Annibal
Pierre Le Moyne
[...] Regardez cette mine orgueilleuse et sauvage
Le feu de la Colere éclate en son visage.
Son Esprit en desir détaché de son corps,
Donne un second combat aux Esprits de ces morts
Il sent avec plaisir leur meurtre et la victoire :
Il les égorge avecque la memoire :
Et cherche dans leur sang, qui commence à pourrir,
S'il n'est rien demeuré qui puisse encor mourir.
Sa haine cependant accompagnant leurs Ombres,
Jusqu'à ce bas pais de feux tristes et sombres,
Prepare à leurs tourmens, des vautours, des rochers,
Des hydres, des grifons, des cordeaux, des buchers :
Et compose un souhait contre les malheureuses,
De tout ce que l'Enfer a de fables affreuses.

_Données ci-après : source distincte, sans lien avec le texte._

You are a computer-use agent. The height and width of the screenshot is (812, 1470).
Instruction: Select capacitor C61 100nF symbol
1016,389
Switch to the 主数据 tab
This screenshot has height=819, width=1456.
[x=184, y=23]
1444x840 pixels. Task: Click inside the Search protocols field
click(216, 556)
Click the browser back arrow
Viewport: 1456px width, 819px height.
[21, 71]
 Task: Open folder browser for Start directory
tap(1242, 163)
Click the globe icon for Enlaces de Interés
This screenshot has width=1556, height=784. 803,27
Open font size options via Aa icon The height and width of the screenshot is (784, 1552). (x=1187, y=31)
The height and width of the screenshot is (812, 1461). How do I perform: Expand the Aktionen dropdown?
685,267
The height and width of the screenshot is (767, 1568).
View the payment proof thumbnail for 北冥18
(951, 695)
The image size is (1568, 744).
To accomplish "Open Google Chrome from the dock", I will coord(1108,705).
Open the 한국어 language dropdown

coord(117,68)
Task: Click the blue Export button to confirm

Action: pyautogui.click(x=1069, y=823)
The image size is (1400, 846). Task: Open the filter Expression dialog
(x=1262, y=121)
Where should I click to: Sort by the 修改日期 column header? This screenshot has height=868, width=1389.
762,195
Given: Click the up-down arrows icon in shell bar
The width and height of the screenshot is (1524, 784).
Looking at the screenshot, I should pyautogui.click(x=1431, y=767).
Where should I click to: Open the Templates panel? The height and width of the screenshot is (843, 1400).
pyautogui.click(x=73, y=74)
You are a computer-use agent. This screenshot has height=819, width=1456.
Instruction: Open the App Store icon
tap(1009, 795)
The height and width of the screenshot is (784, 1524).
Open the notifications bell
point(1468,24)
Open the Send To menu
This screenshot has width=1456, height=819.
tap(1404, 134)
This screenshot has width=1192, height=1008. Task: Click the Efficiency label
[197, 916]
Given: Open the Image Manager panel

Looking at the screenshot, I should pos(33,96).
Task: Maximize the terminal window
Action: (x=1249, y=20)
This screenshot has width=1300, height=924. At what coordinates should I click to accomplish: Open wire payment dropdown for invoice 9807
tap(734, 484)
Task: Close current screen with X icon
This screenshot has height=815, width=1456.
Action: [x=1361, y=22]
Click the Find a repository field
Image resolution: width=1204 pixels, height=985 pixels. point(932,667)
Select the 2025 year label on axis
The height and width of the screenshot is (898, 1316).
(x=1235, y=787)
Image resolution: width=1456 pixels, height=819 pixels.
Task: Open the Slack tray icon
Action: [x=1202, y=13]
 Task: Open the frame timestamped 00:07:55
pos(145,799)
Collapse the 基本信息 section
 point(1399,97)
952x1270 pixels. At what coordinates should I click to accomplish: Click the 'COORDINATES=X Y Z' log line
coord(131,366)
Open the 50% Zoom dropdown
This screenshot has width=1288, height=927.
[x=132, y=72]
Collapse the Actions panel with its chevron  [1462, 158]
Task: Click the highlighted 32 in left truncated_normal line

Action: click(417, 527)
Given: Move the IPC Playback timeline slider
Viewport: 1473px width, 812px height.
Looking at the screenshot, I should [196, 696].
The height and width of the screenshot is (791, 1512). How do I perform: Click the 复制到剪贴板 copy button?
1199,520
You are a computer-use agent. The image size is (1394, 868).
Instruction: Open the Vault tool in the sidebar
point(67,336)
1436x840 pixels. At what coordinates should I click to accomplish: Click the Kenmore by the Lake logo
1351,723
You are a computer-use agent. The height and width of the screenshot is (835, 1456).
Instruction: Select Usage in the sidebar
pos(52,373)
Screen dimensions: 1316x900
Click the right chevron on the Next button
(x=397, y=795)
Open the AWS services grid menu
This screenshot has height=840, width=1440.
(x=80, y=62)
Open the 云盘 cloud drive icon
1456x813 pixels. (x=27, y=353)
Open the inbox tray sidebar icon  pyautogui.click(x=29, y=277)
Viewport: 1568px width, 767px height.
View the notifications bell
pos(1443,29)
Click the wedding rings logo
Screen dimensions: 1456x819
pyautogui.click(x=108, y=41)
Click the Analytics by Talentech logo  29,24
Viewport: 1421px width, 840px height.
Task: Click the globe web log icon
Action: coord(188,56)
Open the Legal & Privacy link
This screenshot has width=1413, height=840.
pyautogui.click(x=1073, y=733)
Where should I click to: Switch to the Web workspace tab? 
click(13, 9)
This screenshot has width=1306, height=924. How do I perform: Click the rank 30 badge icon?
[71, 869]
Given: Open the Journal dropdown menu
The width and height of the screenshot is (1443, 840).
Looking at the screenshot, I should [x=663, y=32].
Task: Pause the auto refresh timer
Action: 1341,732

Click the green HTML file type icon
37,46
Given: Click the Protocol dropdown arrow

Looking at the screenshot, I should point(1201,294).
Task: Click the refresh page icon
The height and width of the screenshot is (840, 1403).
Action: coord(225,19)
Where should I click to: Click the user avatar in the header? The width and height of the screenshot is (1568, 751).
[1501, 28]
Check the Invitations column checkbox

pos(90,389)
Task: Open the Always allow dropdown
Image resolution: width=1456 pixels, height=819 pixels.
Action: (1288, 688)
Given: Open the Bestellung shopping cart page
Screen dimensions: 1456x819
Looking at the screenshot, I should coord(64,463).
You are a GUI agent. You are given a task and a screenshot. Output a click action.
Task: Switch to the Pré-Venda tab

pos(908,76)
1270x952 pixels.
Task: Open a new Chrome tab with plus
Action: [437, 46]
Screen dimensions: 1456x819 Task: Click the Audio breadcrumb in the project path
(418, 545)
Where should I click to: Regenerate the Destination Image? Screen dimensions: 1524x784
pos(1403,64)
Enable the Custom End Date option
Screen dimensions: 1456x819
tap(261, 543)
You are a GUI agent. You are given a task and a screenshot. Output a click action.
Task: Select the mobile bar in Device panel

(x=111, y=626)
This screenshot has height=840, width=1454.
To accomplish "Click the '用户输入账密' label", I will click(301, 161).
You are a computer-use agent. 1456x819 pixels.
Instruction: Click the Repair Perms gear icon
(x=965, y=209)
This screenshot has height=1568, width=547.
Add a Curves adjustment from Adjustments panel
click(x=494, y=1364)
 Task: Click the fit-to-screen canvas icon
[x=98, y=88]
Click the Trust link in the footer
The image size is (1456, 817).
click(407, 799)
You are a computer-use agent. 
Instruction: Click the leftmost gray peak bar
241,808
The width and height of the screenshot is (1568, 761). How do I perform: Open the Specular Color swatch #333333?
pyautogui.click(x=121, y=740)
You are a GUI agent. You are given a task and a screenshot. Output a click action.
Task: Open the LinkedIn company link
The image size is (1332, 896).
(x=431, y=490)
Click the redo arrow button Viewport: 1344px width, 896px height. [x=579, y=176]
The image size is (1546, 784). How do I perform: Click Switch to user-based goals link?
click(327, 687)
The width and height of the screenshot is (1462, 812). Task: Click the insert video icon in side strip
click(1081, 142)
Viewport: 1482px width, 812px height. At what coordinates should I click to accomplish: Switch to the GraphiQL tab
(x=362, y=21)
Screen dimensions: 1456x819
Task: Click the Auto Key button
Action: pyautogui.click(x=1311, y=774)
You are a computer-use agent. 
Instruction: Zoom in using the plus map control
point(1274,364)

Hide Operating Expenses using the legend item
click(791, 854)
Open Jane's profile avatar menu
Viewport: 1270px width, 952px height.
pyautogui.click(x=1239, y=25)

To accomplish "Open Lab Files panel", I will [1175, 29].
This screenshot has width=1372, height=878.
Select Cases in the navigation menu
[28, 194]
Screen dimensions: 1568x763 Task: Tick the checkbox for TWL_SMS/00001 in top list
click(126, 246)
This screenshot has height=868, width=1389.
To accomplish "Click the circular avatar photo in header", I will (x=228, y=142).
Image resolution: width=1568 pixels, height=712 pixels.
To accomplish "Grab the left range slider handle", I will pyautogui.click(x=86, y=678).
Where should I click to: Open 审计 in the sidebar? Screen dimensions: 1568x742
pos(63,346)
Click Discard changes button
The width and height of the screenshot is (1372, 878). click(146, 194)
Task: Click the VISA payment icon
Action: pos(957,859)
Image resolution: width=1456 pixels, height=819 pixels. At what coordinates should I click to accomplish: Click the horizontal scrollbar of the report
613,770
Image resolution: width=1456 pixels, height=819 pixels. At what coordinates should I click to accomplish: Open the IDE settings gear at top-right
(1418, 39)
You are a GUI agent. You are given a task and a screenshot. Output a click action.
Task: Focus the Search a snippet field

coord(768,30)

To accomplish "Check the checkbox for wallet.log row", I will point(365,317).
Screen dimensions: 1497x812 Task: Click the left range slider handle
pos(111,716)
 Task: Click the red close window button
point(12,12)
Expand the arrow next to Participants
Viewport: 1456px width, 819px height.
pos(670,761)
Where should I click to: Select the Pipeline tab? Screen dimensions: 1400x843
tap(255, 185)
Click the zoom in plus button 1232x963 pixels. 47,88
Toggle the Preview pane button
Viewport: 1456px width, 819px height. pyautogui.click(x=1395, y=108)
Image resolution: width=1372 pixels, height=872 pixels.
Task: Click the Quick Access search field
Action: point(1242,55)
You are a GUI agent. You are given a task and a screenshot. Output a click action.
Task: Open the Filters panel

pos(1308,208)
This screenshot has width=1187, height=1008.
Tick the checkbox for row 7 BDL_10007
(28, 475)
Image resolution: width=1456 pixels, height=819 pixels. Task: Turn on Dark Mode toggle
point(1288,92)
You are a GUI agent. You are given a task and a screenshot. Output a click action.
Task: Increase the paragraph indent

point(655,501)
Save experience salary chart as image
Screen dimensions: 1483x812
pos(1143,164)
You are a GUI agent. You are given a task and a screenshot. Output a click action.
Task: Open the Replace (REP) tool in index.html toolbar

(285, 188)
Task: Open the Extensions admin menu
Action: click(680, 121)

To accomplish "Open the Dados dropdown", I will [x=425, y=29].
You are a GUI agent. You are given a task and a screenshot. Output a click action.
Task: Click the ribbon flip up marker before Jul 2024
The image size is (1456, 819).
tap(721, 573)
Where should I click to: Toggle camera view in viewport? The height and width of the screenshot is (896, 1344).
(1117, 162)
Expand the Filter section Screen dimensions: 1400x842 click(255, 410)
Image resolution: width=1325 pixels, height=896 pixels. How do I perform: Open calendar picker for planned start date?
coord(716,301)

Il faut icy donner du courage à nos yeux,
Pour leur faire passer ce Pont prodigieux,
Où des morts élevez de l'une à l'autre rive,
Font une digue à l'onde, et la tiennent captive,
Effroyable travail, barbare invention,
Où toute la Nature est en confusion
Pont, Cimetiere, Ecueil, Theatre de la guerre ;
Pont sans pierre et sans bois ; Cimetiere sans terre ;
Ecueil mol et cruel, qui fais du sang dans l'eau ;
Theatre où mille corps n'ont qu'un flotant tombeau :
Au pais de la Mort ces funestes rivieres,
Où l'on ne void flotter pour bateaux que des bieres ;
Ni ce Lac eternel où réside l'effroy,
Pourroient-ils sur leurs eaux souffrir de tels ouvrages,
A moins que de détruire eux-mesmes leurs rivages ?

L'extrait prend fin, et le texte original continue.